Thursday, June 18, 2009

MySQL Stored Functions: Impact of DECLARE HANDLER on Performance

Hi again!

Just a moment ago, I read this post by Peter Gulutzan. In this post, Peter explains a little trick that allows you to capture the SQL state in a variable whenever an error occurs in your MySQL stored routine code.

MySQL CONDITIONs and HANDLERs

For the uninitiated: in MySQL stored routines, you can declare HANDLERs which are pieces of code that are executed only in case a particular CONDITION occurs. This device serves the same purpose as a try ... catch block which is supported in many popular programming languages like Java, JavaScript, C++, PHP5 and C#.
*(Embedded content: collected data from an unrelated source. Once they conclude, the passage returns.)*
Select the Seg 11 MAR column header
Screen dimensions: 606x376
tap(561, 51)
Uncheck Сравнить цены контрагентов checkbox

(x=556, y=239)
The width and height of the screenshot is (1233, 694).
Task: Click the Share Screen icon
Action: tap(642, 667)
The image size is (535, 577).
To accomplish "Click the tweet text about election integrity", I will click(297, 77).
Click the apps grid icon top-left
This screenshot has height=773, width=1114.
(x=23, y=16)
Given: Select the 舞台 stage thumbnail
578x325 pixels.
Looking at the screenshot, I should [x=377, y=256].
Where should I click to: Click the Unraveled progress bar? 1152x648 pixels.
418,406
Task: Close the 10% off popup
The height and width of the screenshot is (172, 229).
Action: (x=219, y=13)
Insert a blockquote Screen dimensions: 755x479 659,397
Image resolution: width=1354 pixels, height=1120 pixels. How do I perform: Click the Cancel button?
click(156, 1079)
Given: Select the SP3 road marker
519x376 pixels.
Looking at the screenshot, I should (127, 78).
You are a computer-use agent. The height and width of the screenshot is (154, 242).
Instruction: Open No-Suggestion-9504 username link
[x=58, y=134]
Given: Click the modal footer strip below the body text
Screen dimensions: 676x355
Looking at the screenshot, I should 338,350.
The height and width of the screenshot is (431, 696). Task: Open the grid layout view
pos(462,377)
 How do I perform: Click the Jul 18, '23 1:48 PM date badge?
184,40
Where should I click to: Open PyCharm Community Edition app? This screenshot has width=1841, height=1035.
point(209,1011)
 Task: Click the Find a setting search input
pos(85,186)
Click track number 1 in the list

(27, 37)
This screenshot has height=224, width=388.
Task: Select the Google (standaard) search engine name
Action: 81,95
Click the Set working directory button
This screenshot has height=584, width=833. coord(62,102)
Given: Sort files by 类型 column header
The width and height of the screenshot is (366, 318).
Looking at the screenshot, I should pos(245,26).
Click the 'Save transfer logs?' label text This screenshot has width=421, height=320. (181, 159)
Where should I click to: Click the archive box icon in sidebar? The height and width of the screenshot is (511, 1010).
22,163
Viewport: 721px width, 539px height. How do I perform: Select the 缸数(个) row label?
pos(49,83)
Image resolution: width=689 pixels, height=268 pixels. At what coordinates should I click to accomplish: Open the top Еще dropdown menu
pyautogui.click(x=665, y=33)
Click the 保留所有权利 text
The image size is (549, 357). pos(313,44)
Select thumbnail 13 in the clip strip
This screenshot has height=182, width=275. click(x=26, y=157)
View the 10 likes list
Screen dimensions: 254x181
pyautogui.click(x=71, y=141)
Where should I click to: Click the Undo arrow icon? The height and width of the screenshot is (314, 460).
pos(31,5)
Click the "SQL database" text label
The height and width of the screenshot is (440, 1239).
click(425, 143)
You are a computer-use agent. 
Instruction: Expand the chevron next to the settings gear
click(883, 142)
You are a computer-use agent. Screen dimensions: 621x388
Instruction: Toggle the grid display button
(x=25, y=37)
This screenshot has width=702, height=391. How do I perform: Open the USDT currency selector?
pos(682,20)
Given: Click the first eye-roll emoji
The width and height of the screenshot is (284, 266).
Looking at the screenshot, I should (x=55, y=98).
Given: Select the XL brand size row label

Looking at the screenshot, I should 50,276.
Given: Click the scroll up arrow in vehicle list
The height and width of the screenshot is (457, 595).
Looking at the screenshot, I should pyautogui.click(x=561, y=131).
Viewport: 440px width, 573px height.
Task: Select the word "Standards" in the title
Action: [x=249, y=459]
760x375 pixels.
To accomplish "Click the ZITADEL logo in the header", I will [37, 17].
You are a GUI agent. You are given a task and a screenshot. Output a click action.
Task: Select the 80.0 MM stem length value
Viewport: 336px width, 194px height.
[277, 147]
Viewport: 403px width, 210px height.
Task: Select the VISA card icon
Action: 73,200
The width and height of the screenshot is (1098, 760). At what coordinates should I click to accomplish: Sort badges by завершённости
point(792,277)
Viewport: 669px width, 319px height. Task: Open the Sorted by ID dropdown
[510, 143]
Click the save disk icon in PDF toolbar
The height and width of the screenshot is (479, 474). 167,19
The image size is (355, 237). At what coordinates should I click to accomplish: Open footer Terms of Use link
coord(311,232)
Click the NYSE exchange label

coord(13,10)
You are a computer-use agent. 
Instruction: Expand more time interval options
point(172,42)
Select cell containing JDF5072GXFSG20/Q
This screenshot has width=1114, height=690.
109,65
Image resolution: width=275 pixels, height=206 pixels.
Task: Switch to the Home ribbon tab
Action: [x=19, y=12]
Now, one of the long-standing problems with MySQL HANDLERs - the inability to explicitly raise a CONDITION - has recently been solved by implementing the SIGNAL syntax. The most important issue that remains is the inability to discover exactly which error occurred. You need this especially when you are writing a generic 'catch all' HANDLER (for example, on that is triggered in response to SQLEXCEPTION) and you want to write information regarding the error to a log.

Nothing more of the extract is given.